Contrairement aux projets urbains, le dessin et la gestion des espaces verts des villes ne sont que très peu concertés. Dans certaines situations, ce manque de médiation peut amener à des incompréhensions habitantes importantes. Certains s’énervent face à l’abattage d’un arbre sans pour autant savoir que ce dernier était malade. Manque de connaissances, faible transmission de la part des services techniques, autant d’éléments à travailler pour faciliter la compréhension habitante autour des enjeux de gestion de la nature en ville. Comment certaines collectivités innovent pour communiquer et sensibiliser les habitants ? Quels outils de concertation et de médiation classique peuvent être mobilisés pour faciliter l’accroissement des connaissances habitantes ?

Après deux milles ans de sédentarisation et une urbanisation accrue depuis plus d’un siècle, la majorité des femmes et hommes vivent désormais en ville. Leurs modes de vie ont évolué, passant alors d’une logique d’interactions profondes avec la nature (travail agricole, nourissier et quotidien) à celle d’une distanciation de cette dernière. Artificialisation des sols, productions agricoles reléguées en arrière campagne, appauvrissement de la biodiversité, autant de constats qui ont fait qu’aujourd’hui la ville et la nature apparaissent comme deux entités incompatibles. Et c’est cette incompatibilité qui a longtemps guidé l’aménagement végétal des villes, éloignant peu à peu les habitants de leurs connaissances végétales et animales.

D’une nature urbaine ornementale à une nature urbaine utile. Et pourtant, la nature a toujours été présente dans nos villes. Parcs, jardins, squares, ont depuis tout temps été aménagés pour embellir les villes et accueillir pratiques sportives et de détentes des citadins en manque d’espace. Pendant très longtemps la nature a été dessinée de manière contrainte, afin de répondre à des attentes esthétiques : alignement d’arbres et massifs fleuris, pelouses tondues se sont installés de manière durable dans nos villes.

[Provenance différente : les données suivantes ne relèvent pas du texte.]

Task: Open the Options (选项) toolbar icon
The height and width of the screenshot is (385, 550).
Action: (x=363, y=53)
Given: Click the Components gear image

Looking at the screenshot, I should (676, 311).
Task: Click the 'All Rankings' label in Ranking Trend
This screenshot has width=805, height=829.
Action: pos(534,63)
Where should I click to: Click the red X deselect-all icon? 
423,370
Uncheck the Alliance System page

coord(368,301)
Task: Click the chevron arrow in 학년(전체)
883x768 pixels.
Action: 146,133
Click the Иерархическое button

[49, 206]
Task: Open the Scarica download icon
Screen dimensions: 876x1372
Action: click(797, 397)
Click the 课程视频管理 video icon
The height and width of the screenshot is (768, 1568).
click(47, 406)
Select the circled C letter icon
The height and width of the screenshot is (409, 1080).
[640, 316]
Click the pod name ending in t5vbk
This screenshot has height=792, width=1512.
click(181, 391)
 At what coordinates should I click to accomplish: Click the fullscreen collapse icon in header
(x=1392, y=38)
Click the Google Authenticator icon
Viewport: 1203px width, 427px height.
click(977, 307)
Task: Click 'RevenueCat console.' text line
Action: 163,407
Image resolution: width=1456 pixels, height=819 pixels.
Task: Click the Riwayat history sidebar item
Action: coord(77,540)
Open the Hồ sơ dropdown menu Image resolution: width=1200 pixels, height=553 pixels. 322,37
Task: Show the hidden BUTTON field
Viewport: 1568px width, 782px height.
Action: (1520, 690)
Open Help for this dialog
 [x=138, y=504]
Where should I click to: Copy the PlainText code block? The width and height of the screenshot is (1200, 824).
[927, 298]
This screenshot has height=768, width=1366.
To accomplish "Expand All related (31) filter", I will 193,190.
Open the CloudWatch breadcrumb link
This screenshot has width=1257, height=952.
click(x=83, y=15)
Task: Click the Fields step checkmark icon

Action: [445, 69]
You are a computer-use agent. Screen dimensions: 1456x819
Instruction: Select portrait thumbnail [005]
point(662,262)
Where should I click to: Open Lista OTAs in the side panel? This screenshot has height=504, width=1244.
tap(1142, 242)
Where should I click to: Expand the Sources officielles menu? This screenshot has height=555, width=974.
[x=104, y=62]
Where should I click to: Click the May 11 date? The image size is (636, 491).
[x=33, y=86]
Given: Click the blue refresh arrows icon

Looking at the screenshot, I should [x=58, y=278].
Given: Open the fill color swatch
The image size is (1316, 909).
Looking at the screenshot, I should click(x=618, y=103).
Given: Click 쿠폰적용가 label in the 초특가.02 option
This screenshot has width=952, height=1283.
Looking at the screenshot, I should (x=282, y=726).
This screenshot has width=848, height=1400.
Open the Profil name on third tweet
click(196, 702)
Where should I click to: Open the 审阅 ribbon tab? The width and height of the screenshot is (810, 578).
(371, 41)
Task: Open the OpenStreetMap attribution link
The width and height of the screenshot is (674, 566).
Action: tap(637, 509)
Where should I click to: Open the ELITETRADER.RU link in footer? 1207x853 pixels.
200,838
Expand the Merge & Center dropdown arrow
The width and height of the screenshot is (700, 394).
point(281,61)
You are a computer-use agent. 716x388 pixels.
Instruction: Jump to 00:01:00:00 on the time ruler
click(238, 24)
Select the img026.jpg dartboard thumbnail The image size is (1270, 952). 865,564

Mais depuis quelques années, la tendance s’est peu à peu inversée. La présence de la nature en ville est intrinsèquement liée à une gestion durable urbaine : les enjeux écologiques se révèlent aux yeux de tous comme des invariants à prendre en compte dans l’évolution des villes face à un changement climatique de plus en plus visible et à un contexte urbain en crise. Plus que pour faire joli, les aménagements végétaux sont aujourd’hui au service d’un confort urbain devenu indispensable : on cherche à diminuer les effets d’îlots de chaleur en plantant davantage. Apport d’ombre ou support de biodiversité, la présence de la nature n’a donc plus à faire ses preuves dans l’absolue nécessité d’appartenance à l’écosystème urbain pour la rendre plus vivable.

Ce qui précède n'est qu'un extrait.